Therapie von Diabetes: Gesundheitscoaching als Unterstützung

Viele Menschen, vor allem junge, mögen Fastfood. Wie der Name schon sagt, muss man nicht viel Zeit zum Essen aufwenden und vielen Leuten schmeckt er auch. Viele Leute haben sich an kalorien- und fettreiche Ernährung gewöhnt und machen sich nicht viele Gedanken darüber – vielleicht noch nicht. Denn ungesundes Essen in Kombination mit zu wenig Bewegung kann ernsthafte Folgen haben, wie beispielsweise Diabetes. Besonders verbreitet ist der Diabetes Typ 2, auch Altersdiabetes genannt. Denn bis in die 1990er Jahre waren vor allem Ältere Menschen davon betroffen.
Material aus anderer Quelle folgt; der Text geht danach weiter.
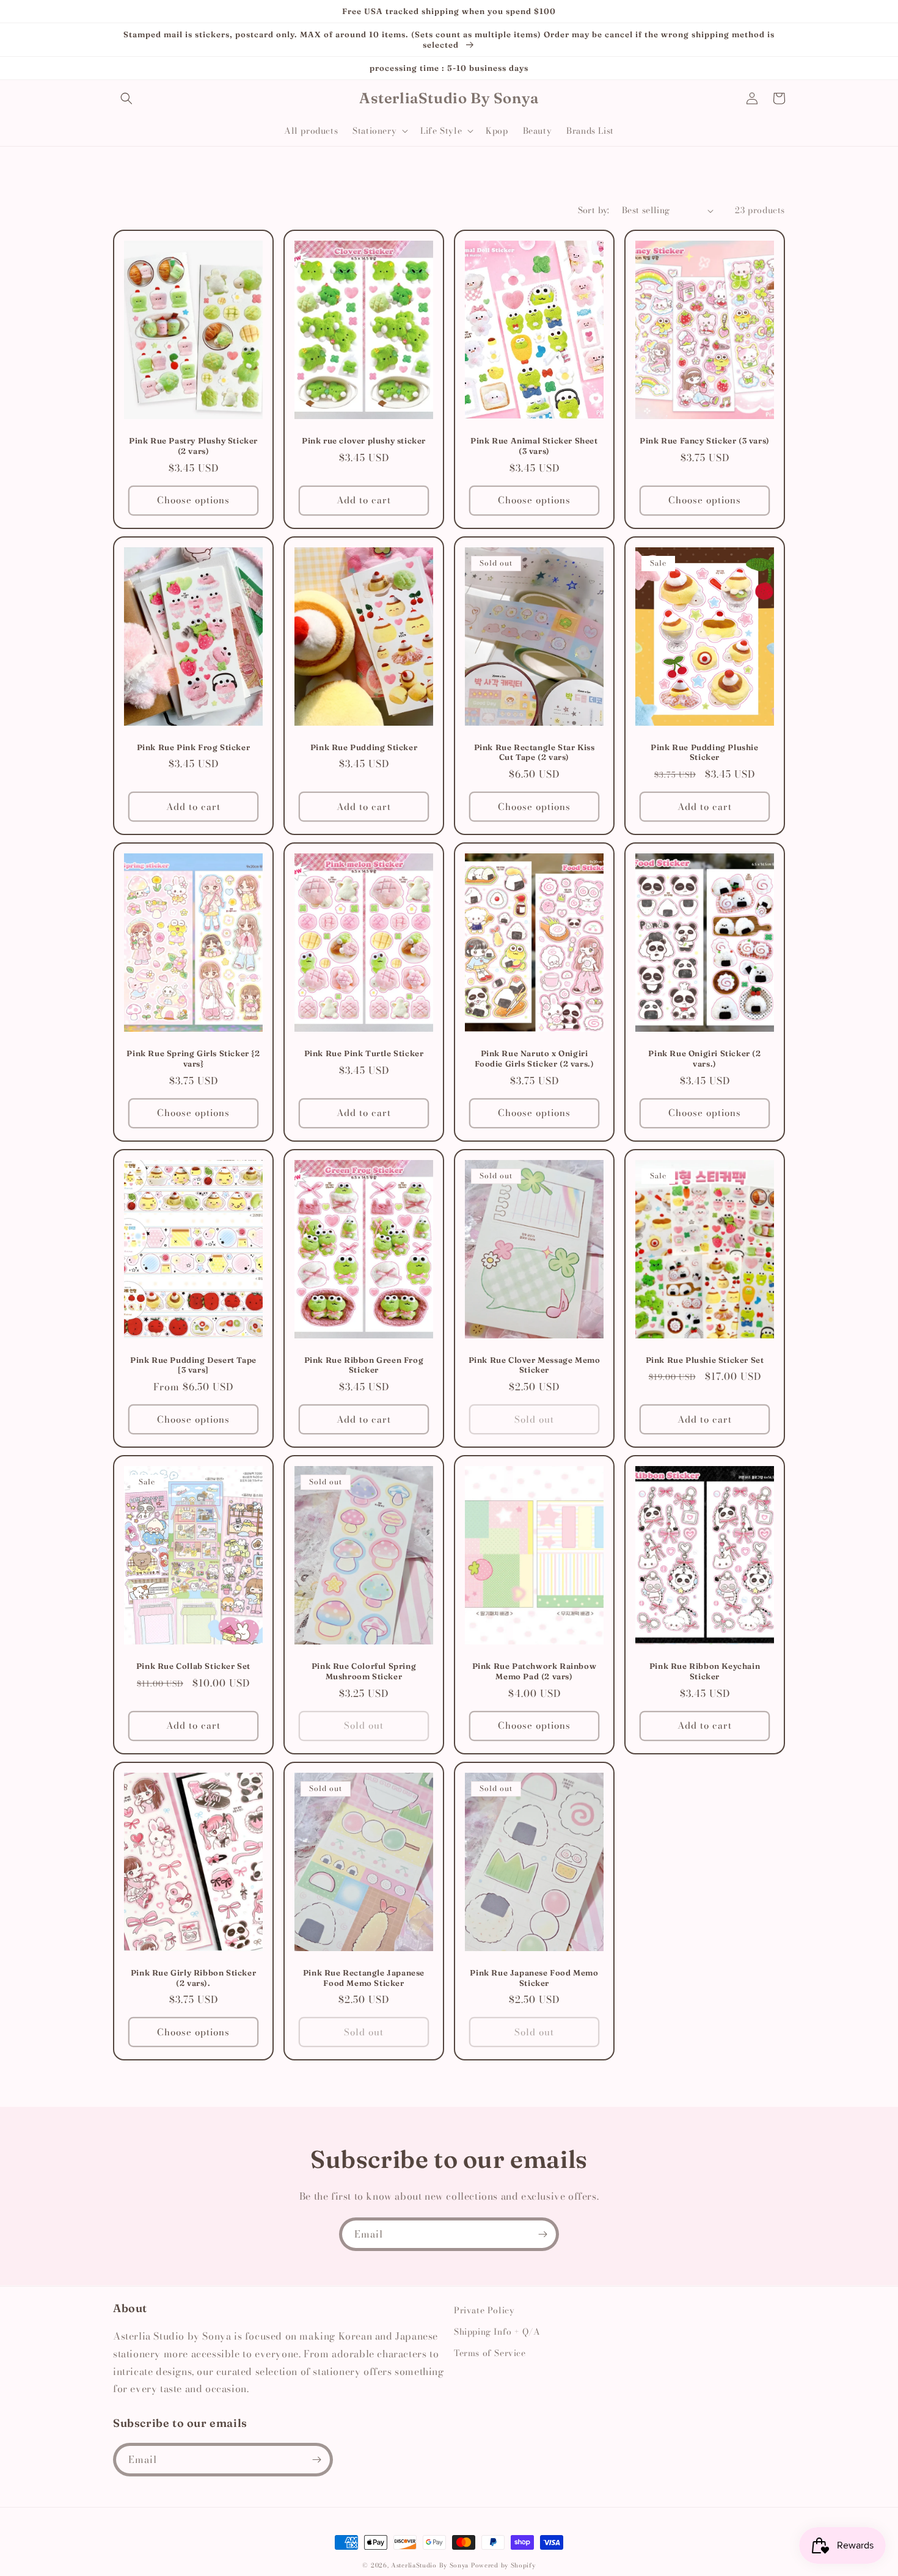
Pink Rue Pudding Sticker (363, 747)
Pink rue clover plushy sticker (364, 440)
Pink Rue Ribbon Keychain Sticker (704, 1671)
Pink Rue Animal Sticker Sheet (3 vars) (533, 446)
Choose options (193, 500)
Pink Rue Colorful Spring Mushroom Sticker (364, 1671)
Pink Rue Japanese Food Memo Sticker (534, 1978)
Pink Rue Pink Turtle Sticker (364, 1053)
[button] (126, 98)
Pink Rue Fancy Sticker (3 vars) (705, 440)
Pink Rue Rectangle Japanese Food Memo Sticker (364, 1978)
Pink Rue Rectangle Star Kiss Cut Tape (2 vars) (534, 752)
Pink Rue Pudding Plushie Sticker (704, 752)
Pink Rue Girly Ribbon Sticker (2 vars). (193, 1978)
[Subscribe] (542, 2234)
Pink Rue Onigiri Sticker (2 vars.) (704, 1058)
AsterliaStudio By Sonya (430, 2565)
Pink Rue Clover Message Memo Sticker (534, 1365)
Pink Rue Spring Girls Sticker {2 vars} (193, 1058)
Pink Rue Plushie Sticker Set (705, 1360)
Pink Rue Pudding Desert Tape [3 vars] (193, 1365)
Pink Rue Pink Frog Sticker (193, 747)
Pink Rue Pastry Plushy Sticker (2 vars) (193, 446)
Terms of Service (490, 2353)
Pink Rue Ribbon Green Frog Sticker (364, 1365)
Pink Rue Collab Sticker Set (193, 1666)
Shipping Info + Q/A (497, 2331)
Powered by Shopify (503, 2565)
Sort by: (594, 210)
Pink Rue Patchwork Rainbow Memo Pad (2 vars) (534, 1671)
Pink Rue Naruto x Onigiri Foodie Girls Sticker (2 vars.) (534, 1058)
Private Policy (484, 2310)
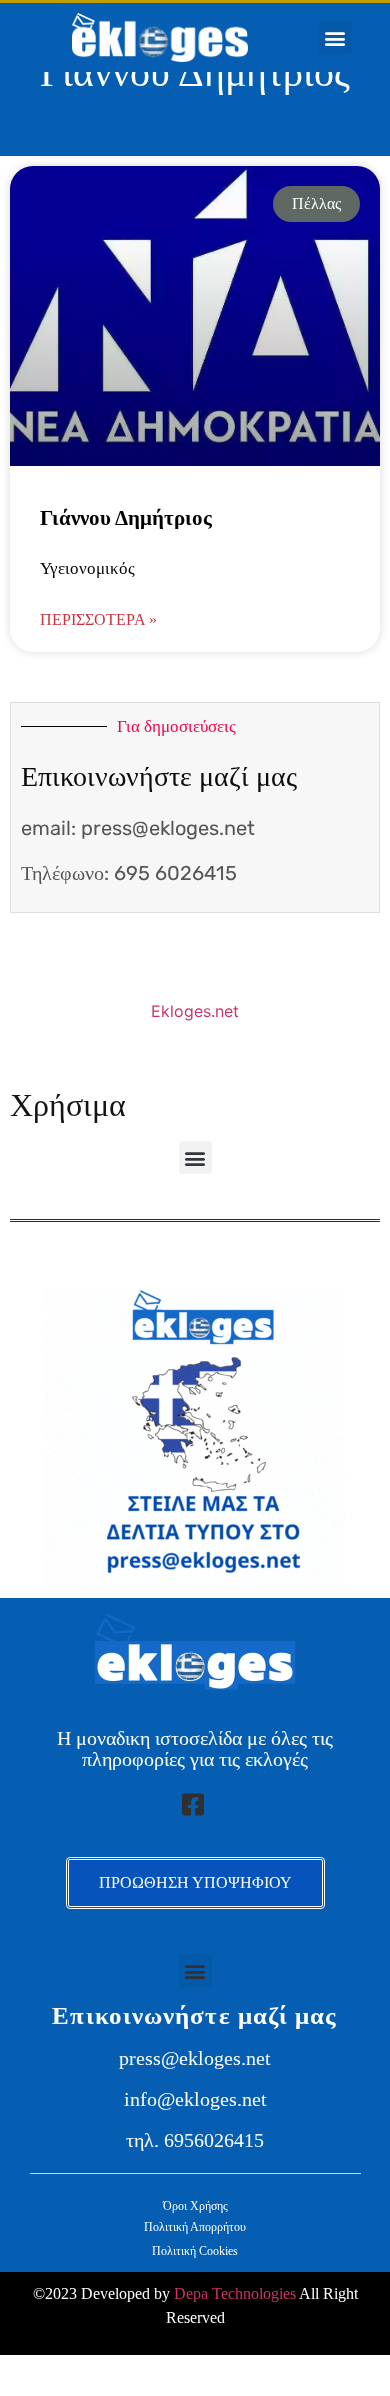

Der aktuelle Trend zeigt jedoch, dass immer mehr auch jüngere Menschen von dieser Krankheit betroffen sind.

Altersdiabetes betrifft immer mehr auch jüngere Menschen

Weltweit sind etwa 366 Millionen Menschen an Diabetes erkrankt. Gemäss der Schweizerischen Diabetes-Gesellschaft sind in der Schweiz zirka 500’000 Menschen von dieser Krankheit betroffen. Die meisten Diabetiker sind zwischen 40 und 59 Jahre alt. 90 Prozent aller an Diabetes erkrankten Menschen leiden unter dem Typ 2, der lange als Altersdiabetes bekannt ist, jedoch nun immer mehr bereits bei 30- bis 40-jährigen diagnostiziert wird, wie es im aktuellen Kundenmagazin der Sanitas heisst.

Diabetes: Typ 1 und Typ 2

Bei Diabetes wird zwischen Typ 1 und Typ 2 unterschieden. Typ 1 ist eine Autoimmunerkrankung. Gemäss diabetesgesellschaft.ch entsteht diese, „wenn die Betazellen der Bauchspeicheldrüse, welche das für die Regulierung des Blutzuckers notwendige Insulin herstellen, vom Immunsystem des Körpers zerstört werden“. Typ 1 tritt meistens bei Kindern und jungen Erwachsenen auf. Im Gegensatz dazu produziert die Bauchspeicheldrüse bei Menschen mit Diabetes Typ 2 „zwar weiterhin Insulin, jedoch nicht genügend oder der Körper kann es nicht mehr wirksam verwenden, um Blutzucker in Energie umzuwandeln (Insulinresistenz)“, wie auf der Homepage weiter zu lesen ist. Diese Art von Diabetes kann als Ursache sowohl Erbfaktoren, als auch Übergewicht und Bewegungsmangel haben.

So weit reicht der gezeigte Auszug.